[Stored records]
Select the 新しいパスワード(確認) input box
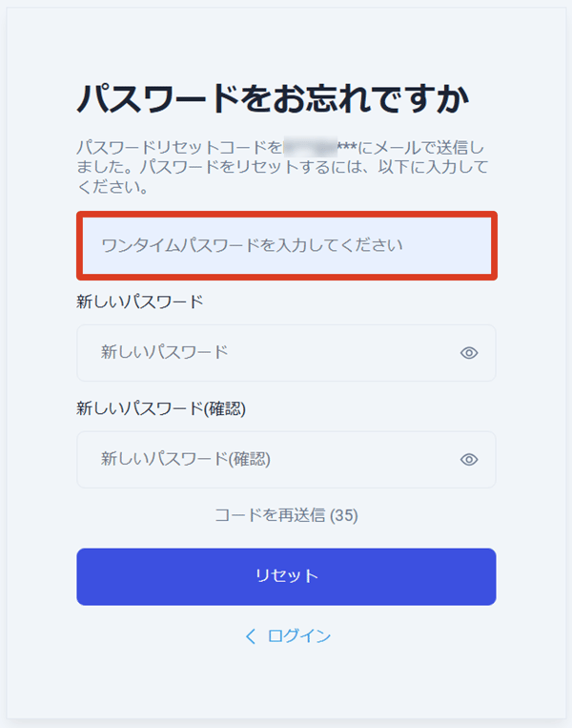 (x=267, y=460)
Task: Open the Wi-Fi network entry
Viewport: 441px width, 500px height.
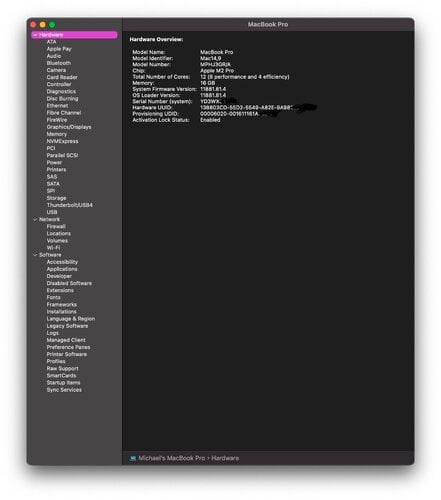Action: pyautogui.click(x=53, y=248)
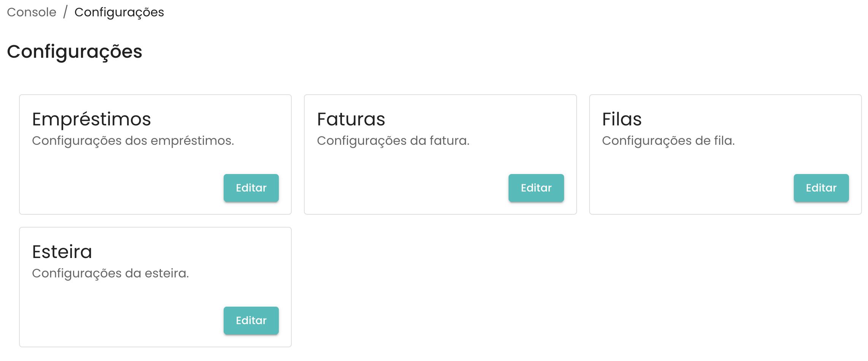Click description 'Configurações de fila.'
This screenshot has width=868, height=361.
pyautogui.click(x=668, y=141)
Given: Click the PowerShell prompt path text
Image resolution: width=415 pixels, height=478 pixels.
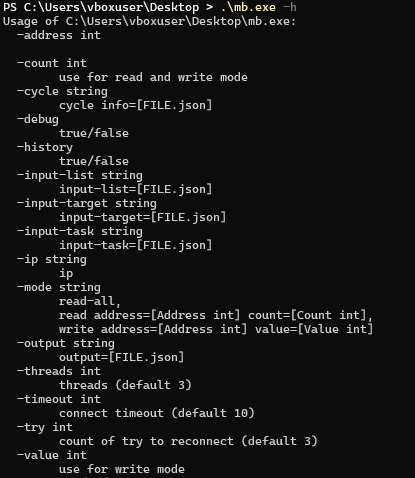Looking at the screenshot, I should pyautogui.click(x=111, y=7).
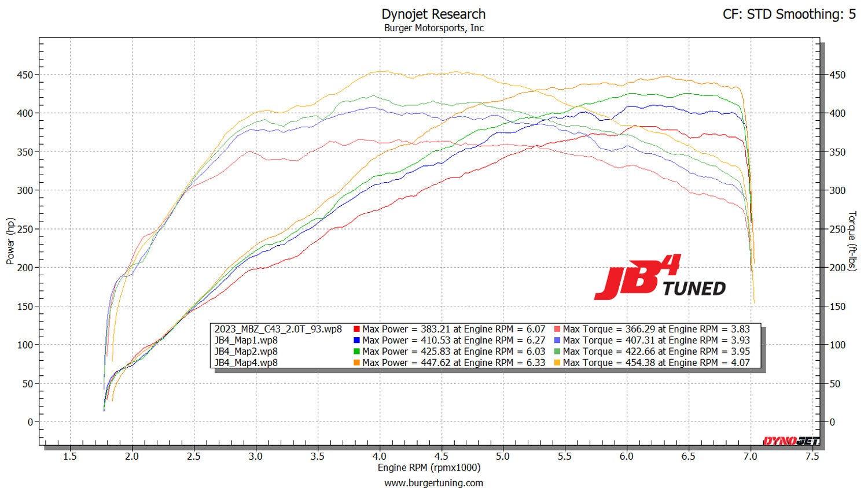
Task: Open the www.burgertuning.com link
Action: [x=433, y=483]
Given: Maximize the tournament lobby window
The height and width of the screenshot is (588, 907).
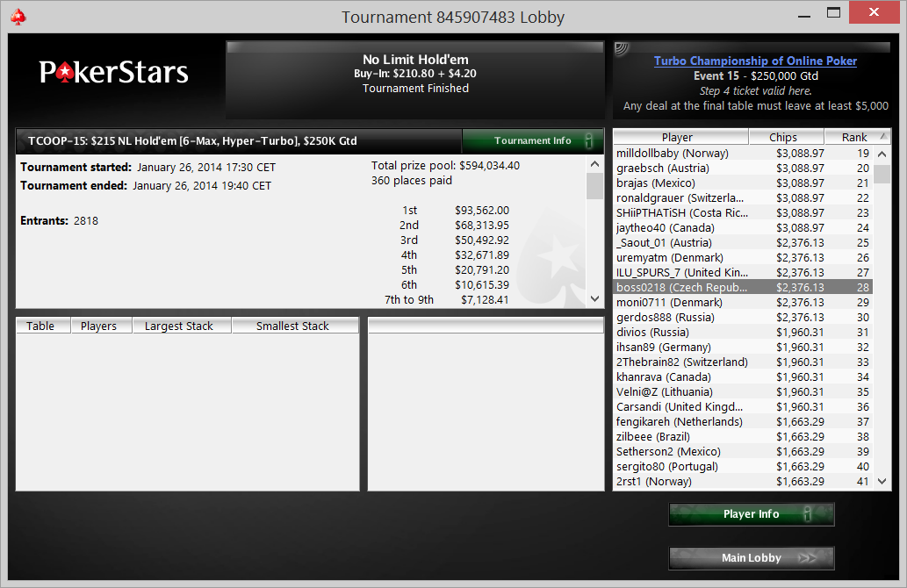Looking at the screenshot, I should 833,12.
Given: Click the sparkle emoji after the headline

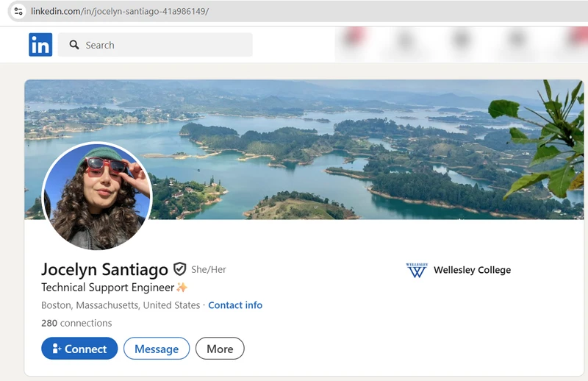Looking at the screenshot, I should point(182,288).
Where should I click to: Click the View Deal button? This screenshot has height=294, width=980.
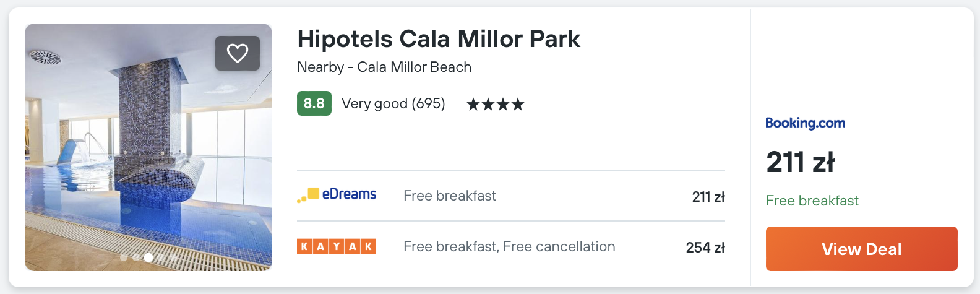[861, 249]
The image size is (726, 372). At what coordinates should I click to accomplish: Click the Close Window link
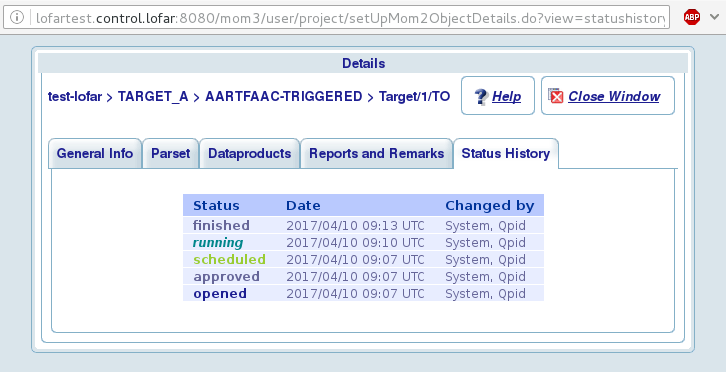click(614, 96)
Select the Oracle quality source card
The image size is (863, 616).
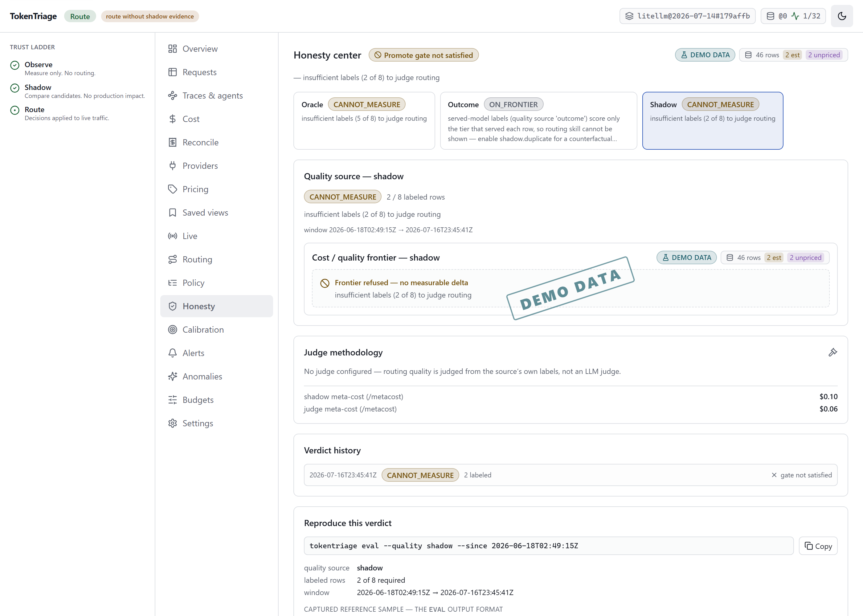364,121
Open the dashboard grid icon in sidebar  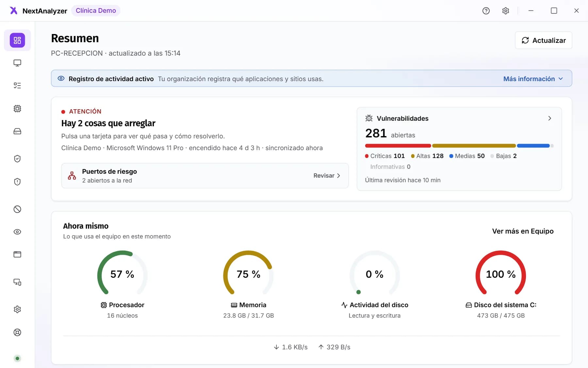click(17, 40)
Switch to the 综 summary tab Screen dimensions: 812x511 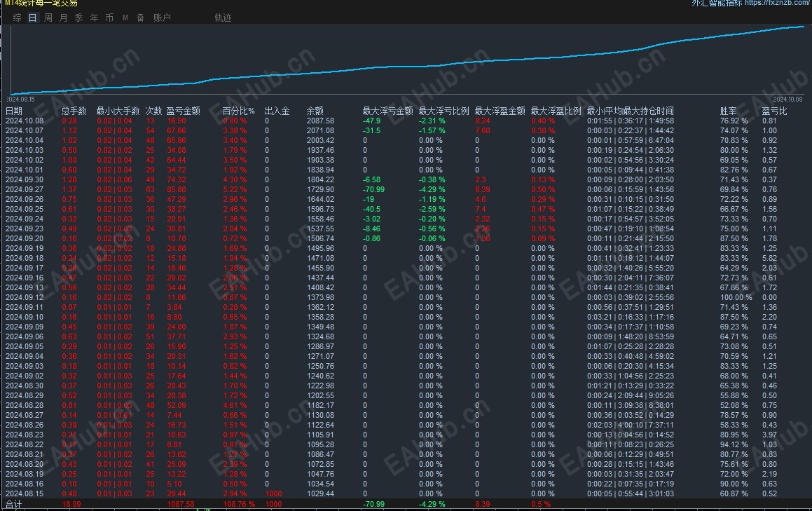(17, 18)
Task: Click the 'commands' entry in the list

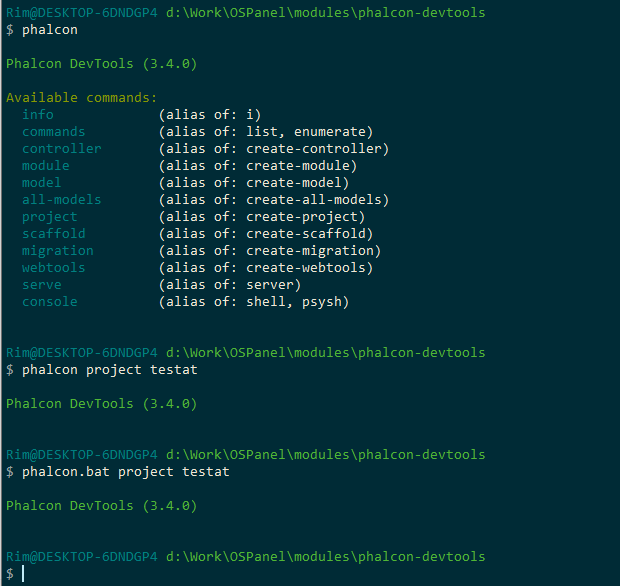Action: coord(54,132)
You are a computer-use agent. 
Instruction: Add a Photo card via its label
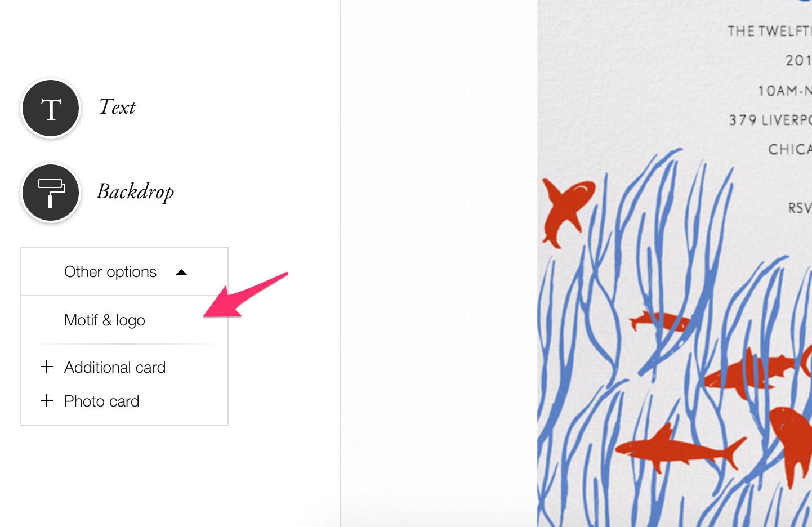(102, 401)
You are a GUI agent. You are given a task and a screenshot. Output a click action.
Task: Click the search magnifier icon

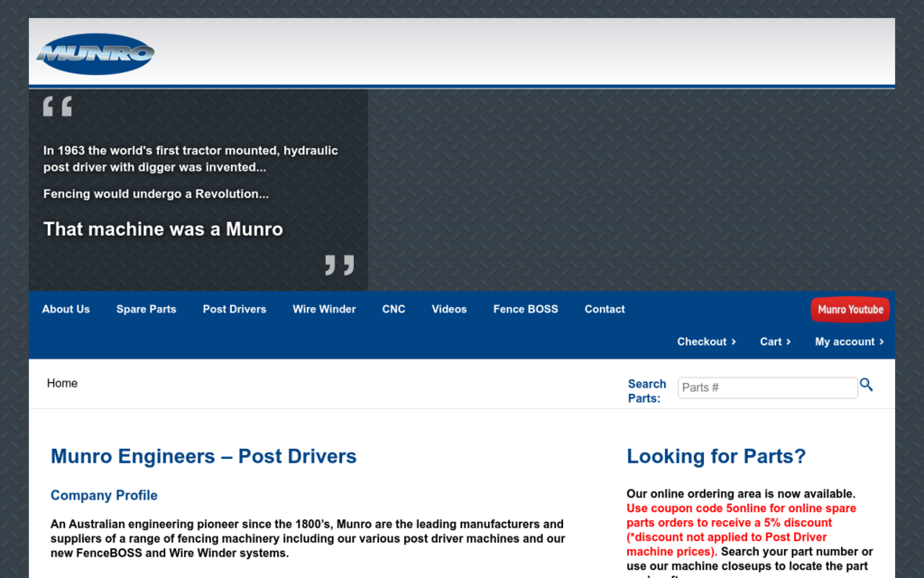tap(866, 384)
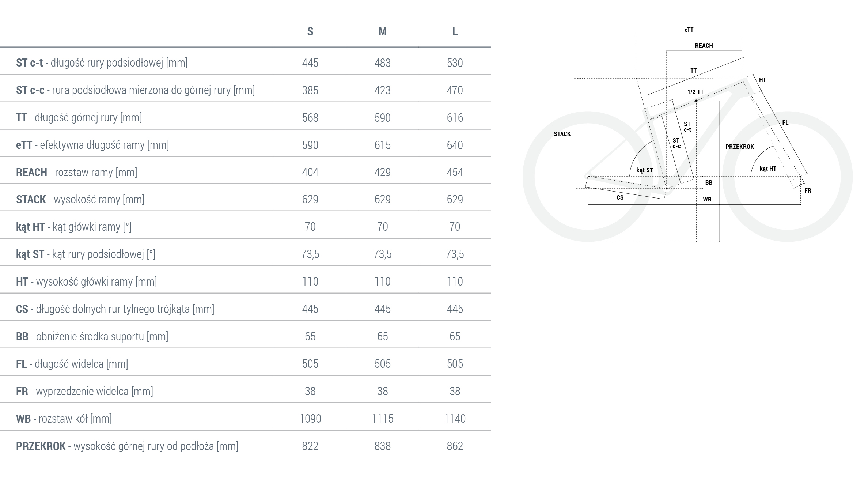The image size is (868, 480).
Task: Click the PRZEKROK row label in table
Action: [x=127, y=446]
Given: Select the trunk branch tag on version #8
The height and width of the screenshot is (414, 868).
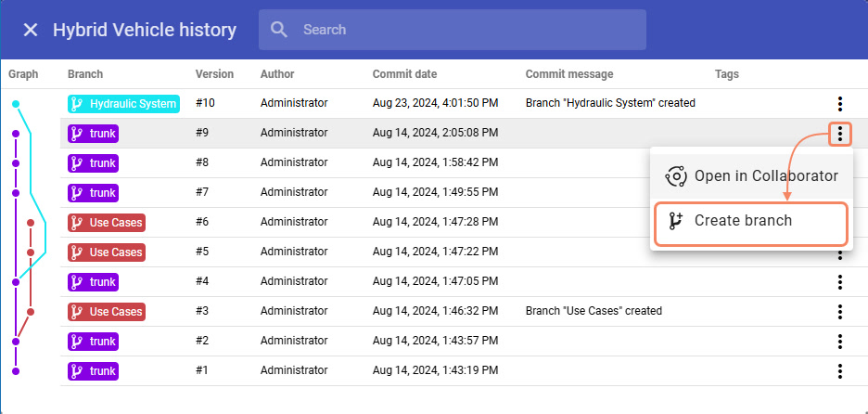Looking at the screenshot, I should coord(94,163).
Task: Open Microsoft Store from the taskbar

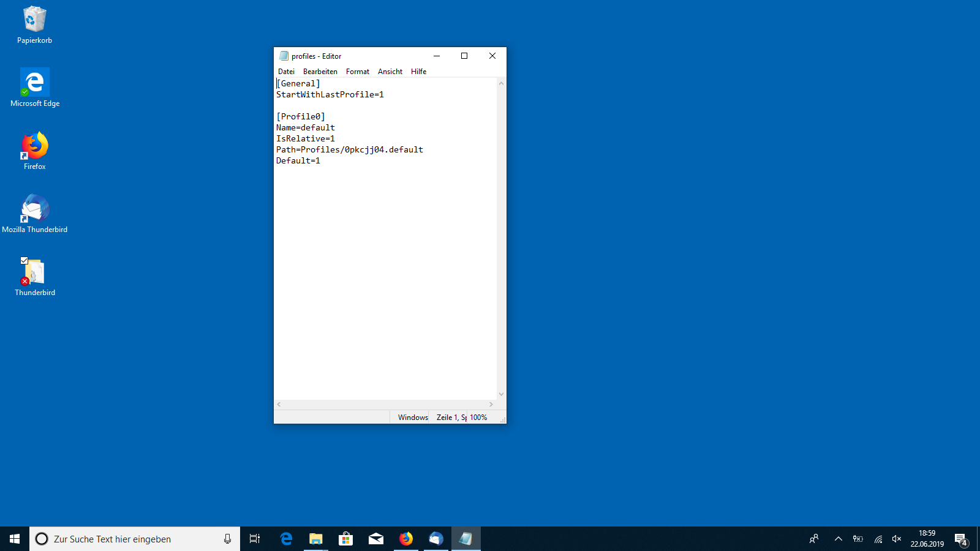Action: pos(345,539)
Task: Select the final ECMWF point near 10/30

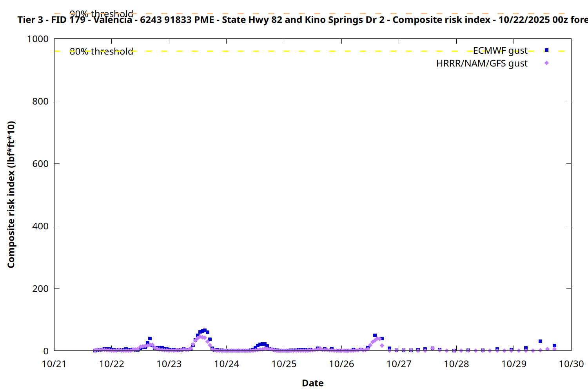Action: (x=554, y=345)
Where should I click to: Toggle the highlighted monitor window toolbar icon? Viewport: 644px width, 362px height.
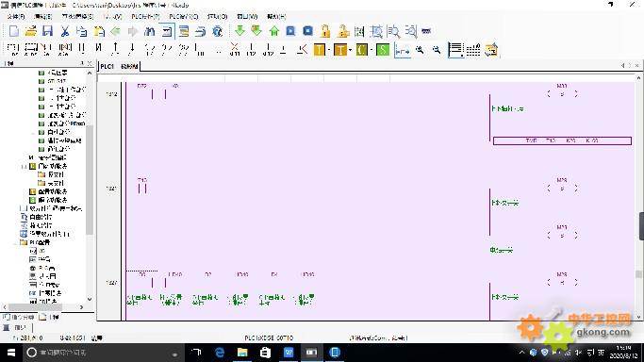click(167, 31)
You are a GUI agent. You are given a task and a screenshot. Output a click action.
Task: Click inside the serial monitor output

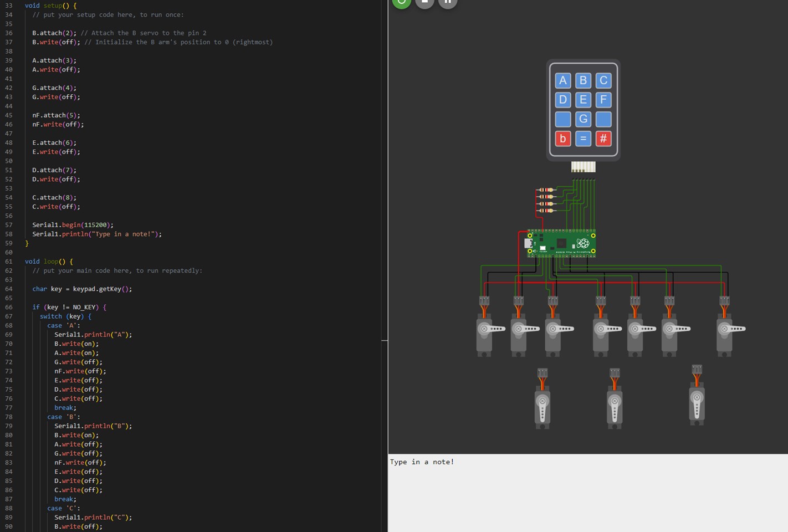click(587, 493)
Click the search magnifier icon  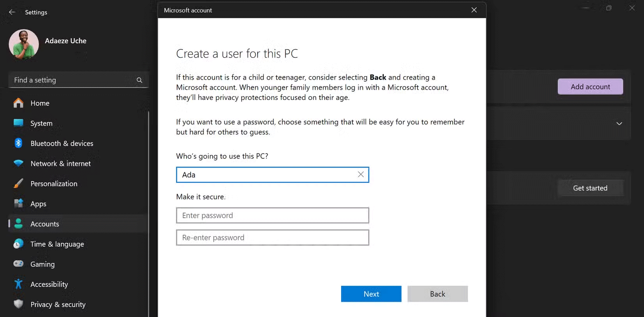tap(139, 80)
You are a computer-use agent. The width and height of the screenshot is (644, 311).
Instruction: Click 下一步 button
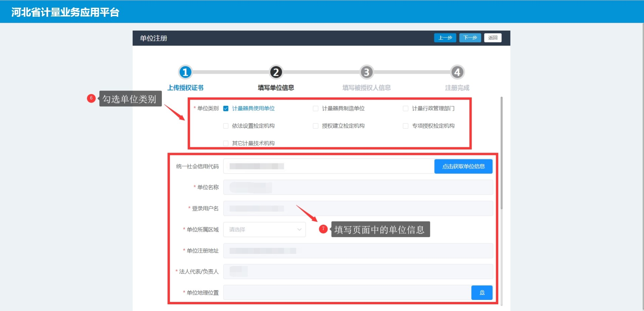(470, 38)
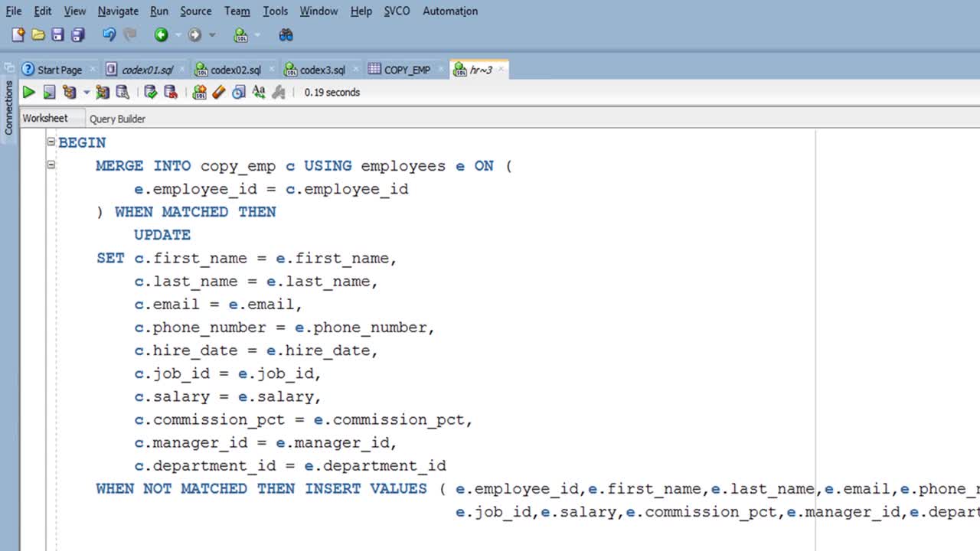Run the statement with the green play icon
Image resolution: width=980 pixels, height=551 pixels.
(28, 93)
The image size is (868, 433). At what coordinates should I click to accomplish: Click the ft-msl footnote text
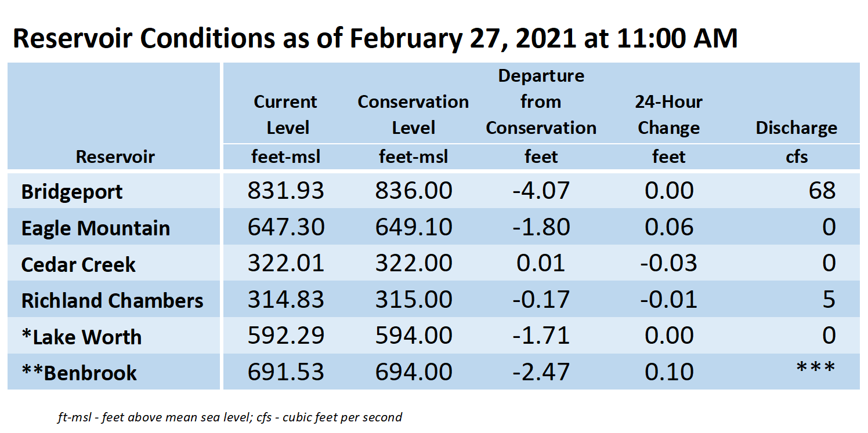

_Exercise prompt_. Copy out every line from the data above that has "agent" in it.

_Your response_.
You are a computer-use agent. 
You are a GUI agent. You are given a task and a screenshot. Output a click action.
You are a GUI agent. You are given a task and a screenshot. Output a click action.
You are a computer-use agent. The width and height of the screenshot is (644, 311).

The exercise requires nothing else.